It's not uncommon for pet birds to exhibit some unusual quirks. But if you'd like to put an end to your pet's more exasperating habits, a good first step is to determine why it's doing what it's doing. Most often, you'll find what you thought were bizarre quirks are actually perfectly natural bird behavior.
Following are the top four most common behavioral quirks of birds and how to avoid them.
Many bird owners complain about how messy their bird is, but pet birds have no concept of right or wrong when it comes to where their birdseed lands. With large birds, the issue often has to do with the amount of food in your bird's cage. A parrot or macaw will eat as much as he likes and then play with the rest. Try offering a dish of food to your bird for about a half hour to an hour in the morning and at night, similar to how a farmer might feed his chickens. Your bird won't have access to excess food, and he'll have something to look forward to each day.
This pattern is most similar to how parrots act in the wild, feeding in the morning and then spending the rest of the day preening or socializing, and then feeding once more before bed. This technique will not work with small birds such as canaries or parakeets. Since their metabolism is so high, they eat their own weight in food on a daily basis and will need to have several small meals throughout the day. One way to avoid seed scattering with small birds is to use a food dish with high sides or a muslin seed guard on your cage.
Pet birds bite for a number of reasons. If it seems as though your bird is in a biting mood, don't allow it to perch on your hand and calmly move the bird on a long stick or wooden spoon to another perch. The best way to avoid this behavior in the long term is to remove the drama associated with it. Should your bird bite you, say nothing. Soon enough it will learn that the drama it craves does not come with biting.
With certain birds, noise is encouraged. We like our canaries to sing and our roosters to crow -- just not all the time. Birds make noise because they've learned that it's what gets our attention. When your bird makes unwanted noise, calmly turn around and walk away. Once she is quiet, turn back around and walk toward her. With this technique, the bird will learn that if she makes noise, she will not receive our attention. Covering your bird's cage with a blanket is a valuable tool for keeping a quiet home, but it won't teach the bird the lesson that peace and quiet is rewarded behavior.
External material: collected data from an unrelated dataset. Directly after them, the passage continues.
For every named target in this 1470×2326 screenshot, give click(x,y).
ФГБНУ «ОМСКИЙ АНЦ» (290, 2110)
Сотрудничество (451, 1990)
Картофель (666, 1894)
A bird's feathers are very delicate, and the fact that they allow us to touch them at all is an honor. Some birds like to be touched and others don't. Part of their charm is that we can't always force our wishes on them. Birds are smart animals -- some are smart as a three-year-old child. But when we imagine what it might be like in their place, it's not too difficult to outsmart these fiercely independent but endlessly entertaining animals.